ROANOKE TIMES

                         Roanoke Times
                 Copyright (c) 1995, Landmark Communications, Inc.

DATE: WEDNESDAY, December 28, 1994                   TAG: 9501170017
SECTION: EDITORIALS                    PAGE: A10   EDITION: METRO 
SOURCE: 
DATELINE:                                 LENGTH: Medium


PUBLIC SCHOOLS THEN AND NOW

SAYS the report by the governor's education-reform commission: There's cause for "widespread dissatisfaction'' with public schools in Virginia.

``In their management and operation, the public schools are now too far removed from the people.'' ``[Schools] are not doing a satisfactory, thorough job toward training the pupils in the fundamental or tool subjects, or what are commonly known as `the three R's.'' ``[T]he public-school teaching profession, largely because of the relatively poor salaries paid, is not attracting its proper share of [talent.]'' ``[H]omes ... are not adequately backing and reinforcing the work of the schools.'' ``[T]he present method of distributing state funds ... does not operate effectively to equalize educational opportunities between the rural and the urban, or the poorer and wealthier localities.''

So what else is new?

Well, for starters, the above assessment of public education in Virginia was the work not of the current governor's education commission, but of one that reported its findings to Gov. Colgate M. Darden in December 1944.

Today's buzzwords - choice, vouchers, disparities, charter schools, outcome-based education, etc. - were not then a part of education reform's lingo. Serious efforts to improve teacher pay (and the fielding of dozens of lobbyists for that purpose by the Virginia Education Association) would not come for many years. The Darden-era commission estimated costs of various recommended school reforms in the thousands of dollars, not millions.

Yet the 50-year-old report, filled with familiar-sounding present-day criticisms, gives pause: Is it all over again? Has public education stood still all these years - making no advances despite billions of taxpayers' dollars invested in it and countless efforts, some more faddish than others, to reform it?

The answer is: No, education has not stood still. It has made advances. It has come, in some ways, a long way. Unfortunately, quality has not kept pace with rising public expenditures.

It hasn't, in part, because society's educational needs have become more demanding and complicated, its burdens on schools more pervasive and confounding. Schools also have not kept pace, though, because they have not changed quickly enough. Not quickly enough, at any rate, to serve a society and economy no longer based on agriculture or industry.

Lest we be overwhelmed, or inclined to dismiss public schools as a hopeless lot, consider a Rand study released in Washington, D. C., last week. It concludes - surprise - that America's schools have gotten better in the past 20 years. They certainly aren't the abject failures some of their critics claim them to be.

Among other things, the report cites significant advances in standardized test scores for black and Hispanic students. It suggests that desegregation and increased spending on schools, especially for programs targeting minorities, have paid off - as have early education and nutrition programs for poor children.
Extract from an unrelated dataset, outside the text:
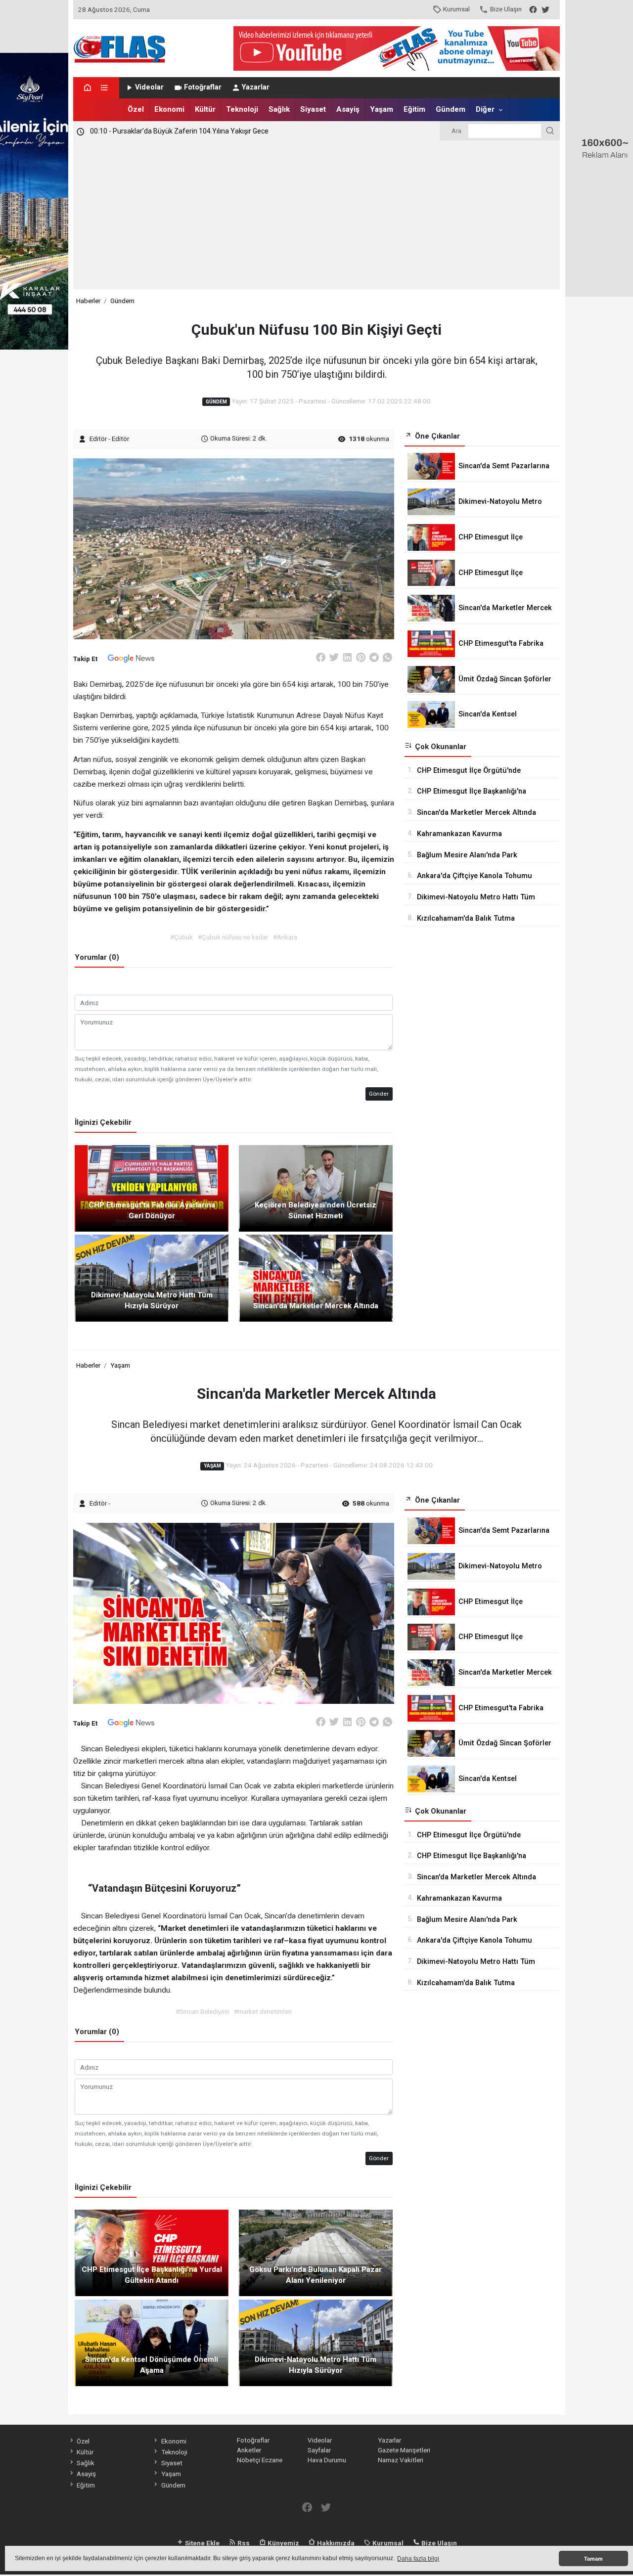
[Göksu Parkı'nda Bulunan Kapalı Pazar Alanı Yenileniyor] (316, 2252)
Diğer (485, 109)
The study also found that smaller families and better-educated parents (many the product of post-Darden schools in Virginia) are helping today's students to learn better. It suggests two trends that trouble many - increases in working mothers and single mothers - aren't necessarily a detriment to children's learning, unless poverty grips the family.

The Rand report is a rejoinder to the Darden study. It reaffirms that public education sometimes gets a bad rap, and certainly shouldn't be scrapped as worthless, in favor of a voucher system or other means of abandonment.

But the Rand report itself stresses the need for continuing improvement. Mediocrity in education, it must be said, continues to leave the nation at risk. Schools still require sweeping reform if they are to serve a world very different from what it was 50 years ago.